Update the entries starting at the line containing "Where should I" and ending at the line containing "coord(78,348)", replacing "impact icon" with "impact symbol" and changing nothing else. Give back only those lines, without the pictures.

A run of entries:
>> start
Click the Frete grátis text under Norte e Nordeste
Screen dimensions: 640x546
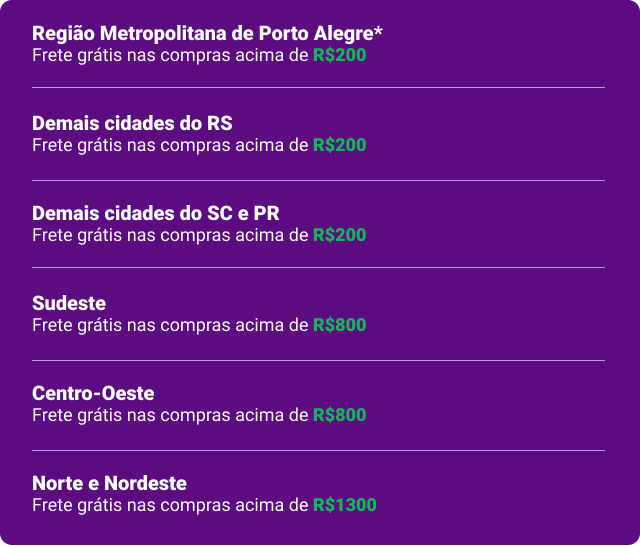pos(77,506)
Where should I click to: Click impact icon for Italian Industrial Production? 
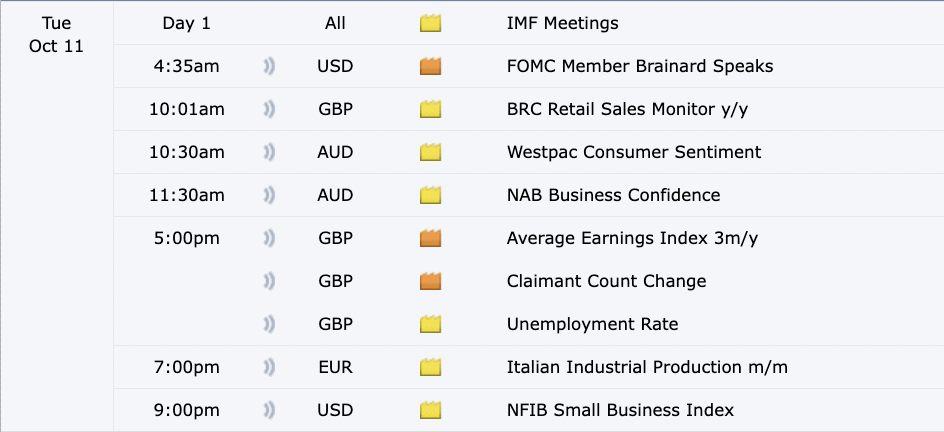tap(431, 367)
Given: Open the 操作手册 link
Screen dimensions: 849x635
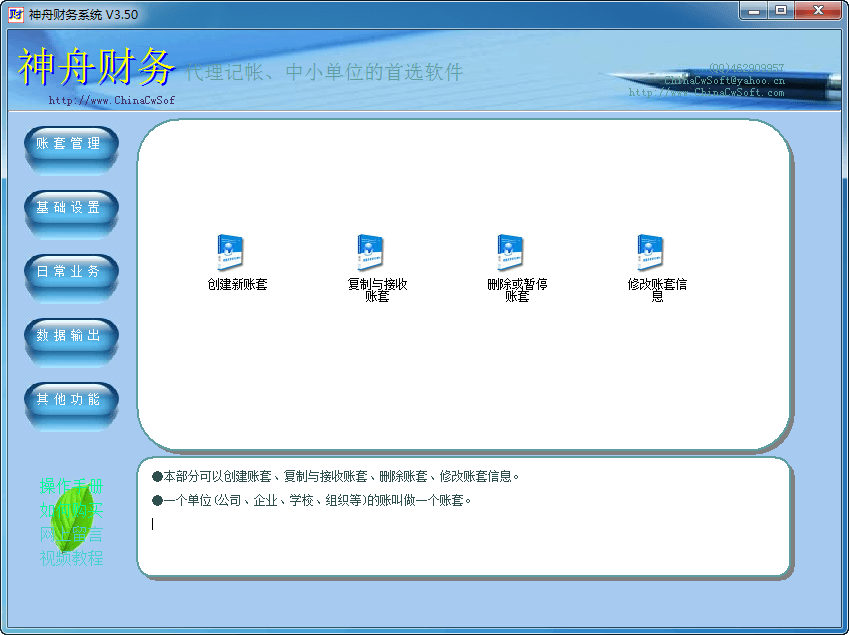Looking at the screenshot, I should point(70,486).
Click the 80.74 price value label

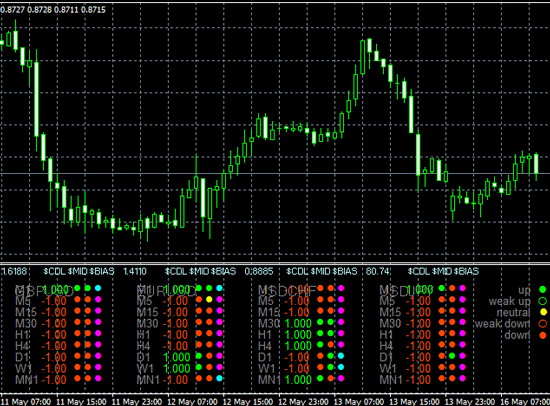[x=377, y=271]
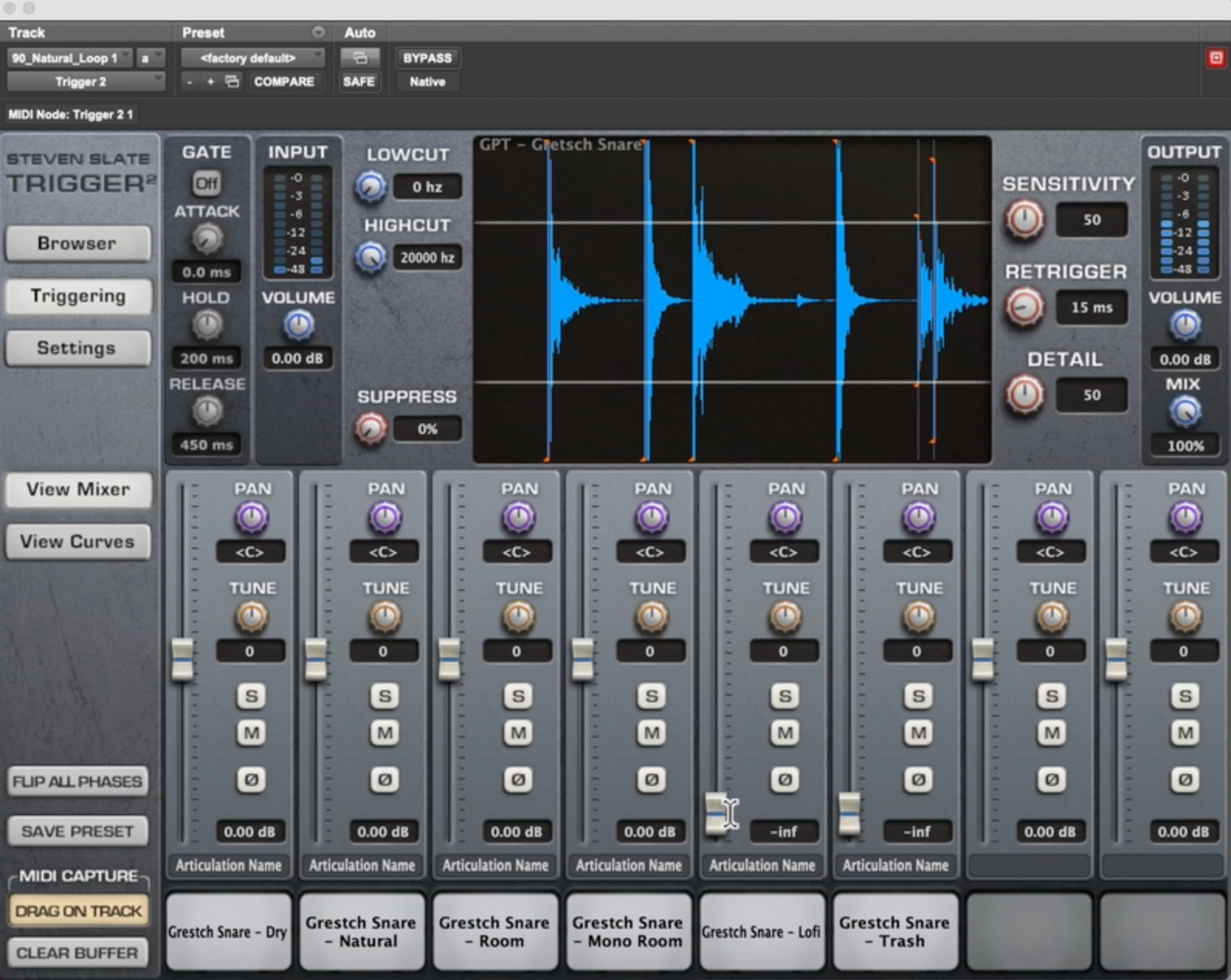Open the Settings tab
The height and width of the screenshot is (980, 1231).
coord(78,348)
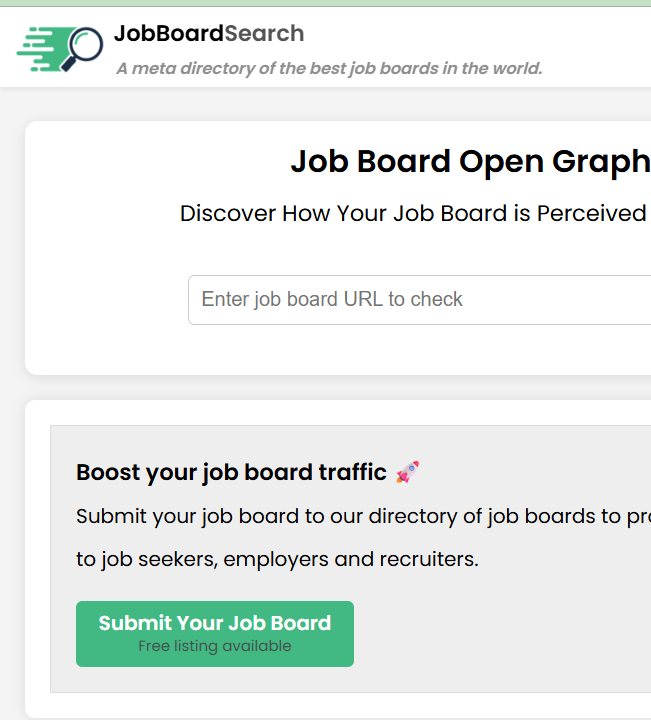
>> end
>> start
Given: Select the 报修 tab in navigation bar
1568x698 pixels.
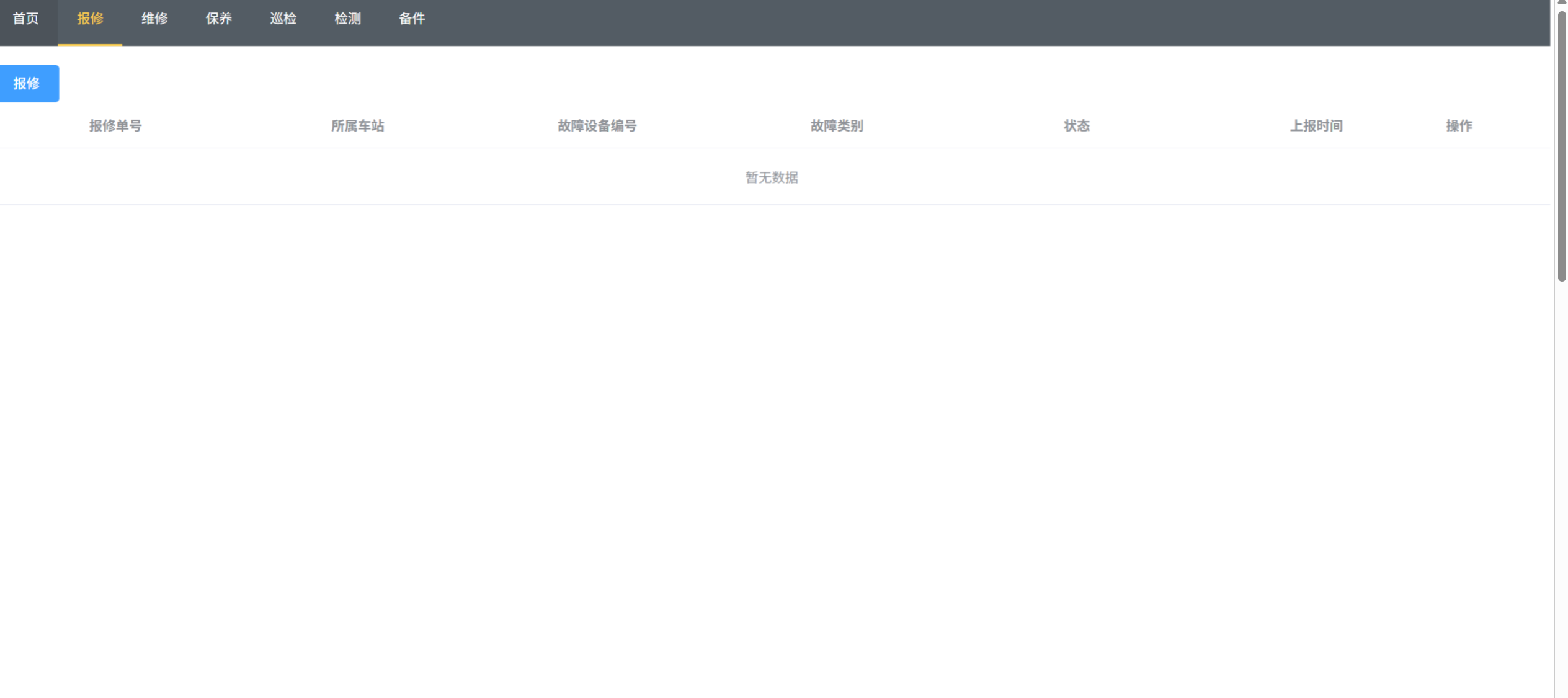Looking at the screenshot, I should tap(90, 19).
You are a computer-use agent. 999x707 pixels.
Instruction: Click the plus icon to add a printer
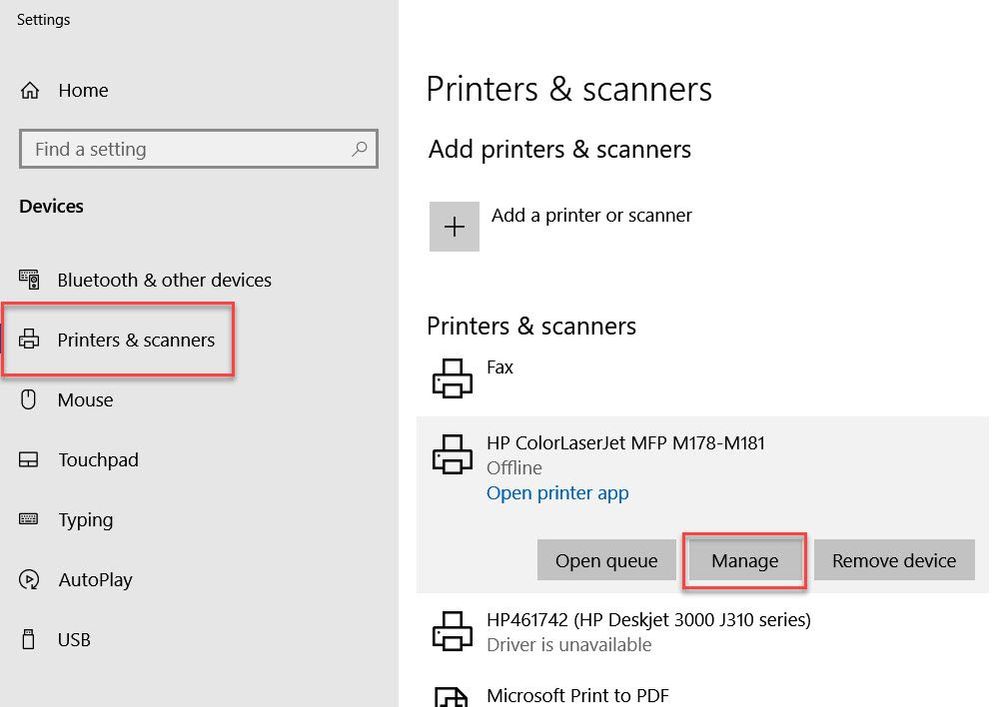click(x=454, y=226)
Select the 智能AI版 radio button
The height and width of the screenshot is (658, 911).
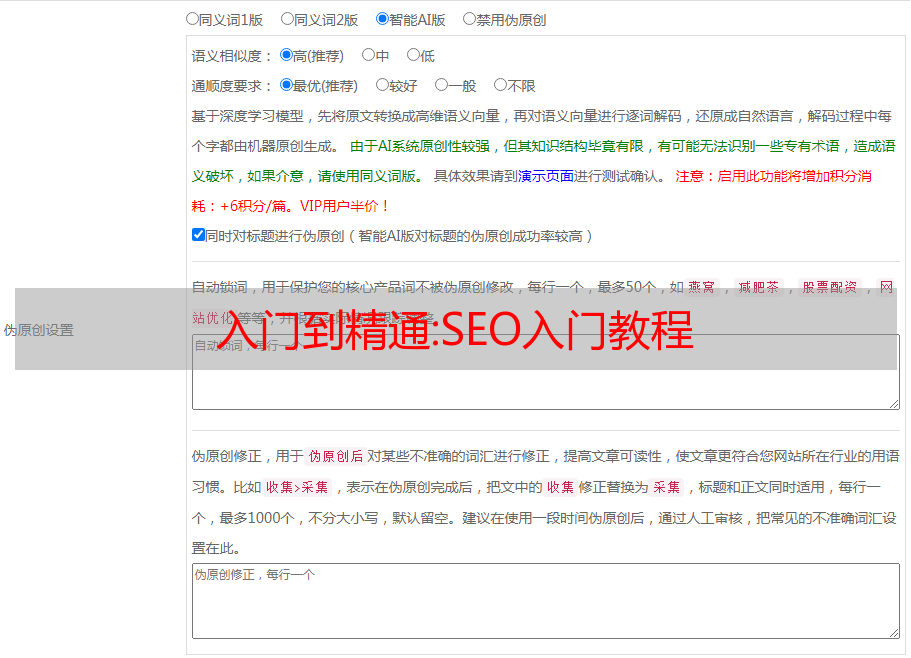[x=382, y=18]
>> end
**SOLVED PROBLEM**
Where should I click to: Click impact symbol for Italian Industrial Production? 
tap(431, 367)
Given: Open the 操作手册 link
Screen dimensions: 849x635
Looking at the screenshot, I should point(70,486).
Click the 80.74 price value label

[x=377, y=271]
Open the Settings tab
The height and width of the screenshot is (980, 1231).
coord(78,348)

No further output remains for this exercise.